EXERCISE AIM: Search the records for the string "green" and copy every line in which it appears.
== DATASET
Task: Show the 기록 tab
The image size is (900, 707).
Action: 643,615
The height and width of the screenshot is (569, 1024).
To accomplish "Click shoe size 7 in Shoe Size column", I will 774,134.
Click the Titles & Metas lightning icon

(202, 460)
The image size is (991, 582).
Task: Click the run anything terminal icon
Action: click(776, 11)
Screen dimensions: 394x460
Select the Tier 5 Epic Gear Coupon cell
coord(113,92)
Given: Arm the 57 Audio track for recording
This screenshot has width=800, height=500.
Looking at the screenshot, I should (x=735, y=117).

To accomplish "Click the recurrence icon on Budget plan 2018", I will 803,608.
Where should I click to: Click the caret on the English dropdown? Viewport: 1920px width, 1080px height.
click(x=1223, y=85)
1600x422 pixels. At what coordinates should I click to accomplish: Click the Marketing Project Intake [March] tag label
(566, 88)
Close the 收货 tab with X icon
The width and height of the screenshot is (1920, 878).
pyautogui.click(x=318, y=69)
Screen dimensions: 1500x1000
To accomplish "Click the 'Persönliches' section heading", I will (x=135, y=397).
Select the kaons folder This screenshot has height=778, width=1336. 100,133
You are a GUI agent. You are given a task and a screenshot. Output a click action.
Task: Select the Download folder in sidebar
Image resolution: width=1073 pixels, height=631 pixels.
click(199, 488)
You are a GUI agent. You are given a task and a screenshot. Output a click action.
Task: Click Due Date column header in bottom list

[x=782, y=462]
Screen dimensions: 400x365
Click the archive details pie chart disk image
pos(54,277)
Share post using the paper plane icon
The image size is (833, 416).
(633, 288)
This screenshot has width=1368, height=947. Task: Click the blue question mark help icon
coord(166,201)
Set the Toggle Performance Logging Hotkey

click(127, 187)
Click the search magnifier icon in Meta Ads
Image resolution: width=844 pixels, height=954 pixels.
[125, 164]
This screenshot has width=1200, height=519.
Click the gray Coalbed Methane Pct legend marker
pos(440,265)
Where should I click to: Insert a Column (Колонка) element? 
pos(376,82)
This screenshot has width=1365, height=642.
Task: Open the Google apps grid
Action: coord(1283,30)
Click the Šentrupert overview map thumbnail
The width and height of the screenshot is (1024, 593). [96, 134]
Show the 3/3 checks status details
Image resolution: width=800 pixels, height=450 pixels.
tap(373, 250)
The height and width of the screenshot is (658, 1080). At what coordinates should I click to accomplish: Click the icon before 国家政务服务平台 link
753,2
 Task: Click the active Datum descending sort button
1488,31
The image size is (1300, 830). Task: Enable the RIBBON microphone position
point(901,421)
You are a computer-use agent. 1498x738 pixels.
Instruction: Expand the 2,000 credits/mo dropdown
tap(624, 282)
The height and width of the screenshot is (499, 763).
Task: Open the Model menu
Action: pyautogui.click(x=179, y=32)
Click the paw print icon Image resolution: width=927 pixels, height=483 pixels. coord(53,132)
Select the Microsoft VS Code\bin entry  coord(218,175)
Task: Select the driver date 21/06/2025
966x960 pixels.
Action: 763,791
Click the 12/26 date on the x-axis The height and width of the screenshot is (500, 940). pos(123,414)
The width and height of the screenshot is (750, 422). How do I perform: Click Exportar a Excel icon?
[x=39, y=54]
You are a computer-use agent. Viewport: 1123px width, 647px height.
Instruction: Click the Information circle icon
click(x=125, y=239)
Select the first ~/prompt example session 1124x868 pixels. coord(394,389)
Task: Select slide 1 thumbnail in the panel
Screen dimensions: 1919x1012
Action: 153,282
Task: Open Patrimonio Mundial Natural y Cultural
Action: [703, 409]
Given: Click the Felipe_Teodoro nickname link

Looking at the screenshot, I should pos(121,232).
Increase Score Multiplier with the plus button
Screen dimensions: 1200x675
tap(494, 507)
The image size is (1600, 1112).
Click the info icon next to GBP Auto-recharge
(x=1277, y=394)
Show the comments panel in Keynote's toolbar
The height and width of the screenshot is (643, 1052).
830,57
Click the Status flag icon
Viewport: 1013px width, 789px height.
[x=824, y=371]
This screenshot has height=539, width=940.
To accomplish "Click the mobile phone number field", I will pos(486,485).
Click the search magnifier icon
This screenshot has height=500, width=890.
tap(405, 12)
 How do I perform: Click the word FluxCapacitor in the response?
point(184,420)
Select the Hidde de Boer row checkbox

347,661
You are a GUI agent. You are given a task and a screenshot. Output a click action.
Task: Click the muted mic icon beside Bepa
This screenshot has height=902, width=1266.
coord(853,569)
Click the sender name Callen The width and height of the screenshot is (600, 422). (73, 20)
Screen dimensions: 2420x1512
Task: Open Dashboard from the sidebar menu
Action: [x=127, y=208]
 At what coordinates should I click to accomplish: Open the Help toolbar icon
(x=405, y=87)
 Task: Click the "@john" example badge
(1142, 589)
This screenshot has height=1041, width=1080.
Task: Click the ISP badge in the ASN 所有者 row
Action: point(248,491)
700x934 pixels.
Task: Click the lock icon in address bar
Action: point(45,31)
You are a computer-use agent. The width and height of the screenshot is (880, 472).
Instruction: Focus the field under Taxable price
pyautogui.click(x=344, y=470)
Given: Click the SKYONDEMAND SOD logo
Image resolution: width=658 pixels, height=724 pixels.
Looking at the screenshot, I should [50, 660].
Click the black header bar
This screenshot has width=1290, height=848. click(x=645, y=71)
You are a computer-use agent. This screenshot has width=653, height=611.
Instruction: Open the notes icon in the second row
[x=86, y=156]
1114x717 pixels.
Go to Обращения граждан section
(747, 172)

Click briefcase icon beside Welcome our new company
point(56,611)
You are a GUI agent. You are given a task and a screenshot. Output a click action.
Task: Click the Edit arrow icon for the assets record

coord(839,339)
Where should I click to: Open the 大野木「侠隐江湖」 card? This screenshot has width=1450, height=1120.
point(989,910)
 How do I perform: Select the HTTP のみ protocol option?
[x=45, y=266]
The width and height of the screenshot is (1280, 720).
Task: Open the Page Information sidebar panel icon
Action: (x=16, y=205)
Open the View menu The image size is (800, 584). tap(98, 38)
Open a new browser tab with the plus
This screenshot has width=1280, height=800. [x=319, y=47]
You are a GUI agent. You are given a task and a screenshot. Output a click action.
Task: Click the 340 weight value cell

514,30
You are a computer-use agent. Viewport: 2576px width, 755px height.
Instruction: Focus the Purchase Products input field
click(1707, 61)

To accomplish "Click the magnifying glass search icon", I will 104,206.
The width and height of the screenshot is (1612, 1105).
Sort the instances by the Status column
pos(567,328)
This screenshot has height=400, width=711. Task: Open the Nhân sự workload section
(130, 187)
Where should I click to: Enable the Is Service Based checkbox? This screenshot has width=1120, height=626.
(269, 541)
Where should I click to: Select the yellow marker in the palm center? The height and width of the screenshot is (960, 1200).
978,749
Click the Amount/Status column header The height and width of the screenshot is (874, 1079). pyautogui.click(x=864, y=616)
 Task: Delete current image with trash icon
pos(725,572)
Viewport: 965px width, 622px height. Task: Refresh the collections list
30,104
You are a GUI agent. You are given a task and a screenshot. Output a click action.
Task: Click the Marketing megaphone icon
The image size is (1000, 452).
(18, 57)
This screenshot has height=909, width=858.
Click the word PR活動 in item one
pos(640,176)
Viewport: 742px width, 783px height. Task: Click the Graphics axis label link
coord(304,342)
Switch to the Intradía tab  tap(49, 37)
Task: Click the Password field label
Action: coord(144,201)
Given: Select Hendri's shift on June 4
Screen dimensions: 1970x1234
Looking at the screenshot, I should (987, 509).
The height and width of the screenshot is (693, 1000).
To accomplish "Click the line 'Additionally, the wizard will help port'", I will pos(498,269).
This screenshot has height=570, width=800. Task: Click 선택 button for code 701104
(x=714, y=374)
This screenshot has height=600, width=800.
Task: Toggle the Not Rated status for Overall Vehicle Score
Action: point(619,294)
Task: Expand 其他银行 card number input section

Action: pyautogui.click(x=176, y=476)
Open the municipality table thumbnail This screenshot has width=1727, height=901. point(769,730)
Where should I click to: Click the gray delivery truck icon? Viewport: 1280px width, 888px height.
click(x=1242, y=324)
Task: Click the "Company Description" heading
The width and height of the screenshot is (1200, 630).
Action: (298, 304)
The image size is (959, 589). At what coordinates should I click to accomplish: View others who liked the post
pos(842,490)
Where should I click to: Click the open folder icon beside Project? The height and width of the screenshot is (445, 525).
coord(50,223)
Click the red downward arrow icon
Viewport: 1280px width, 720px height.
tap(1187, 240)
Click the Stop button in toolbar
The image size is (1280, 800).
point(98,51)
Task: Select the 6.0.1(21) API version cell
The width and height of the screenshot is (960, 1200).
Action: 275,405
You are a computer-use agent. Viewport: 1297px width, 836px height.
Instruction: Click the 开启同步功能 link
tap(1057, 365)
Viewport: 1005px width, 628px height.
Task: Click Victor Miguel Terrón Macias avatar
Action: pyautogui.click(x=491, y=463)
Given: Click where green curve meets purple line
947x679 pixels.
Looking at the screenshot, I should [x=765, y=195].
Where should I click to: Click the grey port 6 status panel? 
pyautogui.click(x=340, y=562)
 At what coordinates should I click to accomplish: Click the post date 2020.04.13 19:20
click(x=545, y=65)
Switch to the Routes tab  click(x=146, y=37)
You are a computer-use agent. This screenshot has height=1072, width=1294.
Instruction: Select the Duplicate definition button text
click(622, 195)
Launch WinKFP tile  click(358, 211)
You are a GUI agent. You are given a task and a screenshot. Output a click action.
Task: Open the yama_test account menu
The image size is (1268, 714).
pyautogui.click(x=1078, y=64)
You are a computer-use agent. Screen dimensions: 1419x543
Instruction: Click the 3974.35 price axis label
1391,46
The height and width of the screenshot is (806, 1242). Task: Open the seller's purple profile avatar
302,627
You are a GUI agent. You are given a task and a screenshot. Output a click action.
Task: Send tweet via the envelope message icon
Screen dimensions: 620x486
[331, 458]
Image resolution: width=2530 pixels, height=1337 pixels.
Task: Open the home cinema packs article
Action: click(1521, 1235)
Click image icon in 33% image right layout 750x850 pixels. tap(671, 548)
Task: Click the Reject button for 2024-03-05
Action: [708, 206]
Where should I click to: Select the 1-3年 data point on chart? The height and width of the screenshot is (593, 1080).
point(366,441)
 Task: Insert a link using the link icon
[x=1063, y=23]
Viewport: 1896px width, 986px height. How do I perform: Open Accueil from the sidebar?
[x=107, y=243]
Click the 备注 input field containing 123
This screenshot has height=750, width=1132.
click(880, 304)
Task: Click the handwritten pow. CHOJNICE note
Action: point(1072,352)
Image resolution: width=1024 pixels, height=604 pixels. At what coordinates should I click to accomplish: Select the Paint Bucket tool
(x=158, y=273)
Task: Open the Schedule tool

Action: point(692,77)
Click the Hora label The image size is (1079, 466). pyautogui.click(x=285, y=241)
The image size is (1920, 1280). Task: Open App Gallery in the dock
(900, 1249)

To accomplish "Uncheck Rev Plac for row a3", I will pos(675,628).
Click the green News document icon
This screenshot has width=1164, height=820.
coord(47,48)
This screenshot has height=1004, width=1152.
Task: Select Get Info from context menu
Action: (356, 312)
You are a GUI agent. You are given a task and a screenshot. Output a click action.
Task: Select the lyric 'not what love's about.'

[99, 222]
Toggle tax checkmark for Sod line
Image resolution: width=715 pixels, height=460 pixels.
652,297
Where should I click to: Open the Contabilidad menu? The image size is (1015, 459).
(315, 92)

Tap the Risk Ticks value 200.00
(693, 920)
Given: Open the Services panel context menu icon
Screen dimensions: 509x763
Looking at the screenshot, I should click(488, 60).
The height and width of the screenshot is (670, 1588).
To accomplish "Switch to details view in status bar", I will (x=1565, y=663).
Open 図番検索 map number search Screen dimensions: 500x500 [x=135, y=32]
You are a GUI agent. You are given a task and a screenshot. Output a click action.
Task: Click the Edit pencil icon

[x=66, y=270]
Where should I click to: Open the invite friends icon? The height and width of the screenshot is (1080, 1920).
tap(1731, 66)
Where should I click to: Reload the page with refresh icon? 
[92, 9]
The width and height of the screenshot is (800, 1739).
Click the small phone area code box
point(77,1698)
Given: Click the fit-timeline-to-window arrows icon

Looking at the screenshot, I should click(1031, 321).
====
OUTPUT OF THE EXERCISE:
Given: Click where green curve meets purple line
Click the green News document icon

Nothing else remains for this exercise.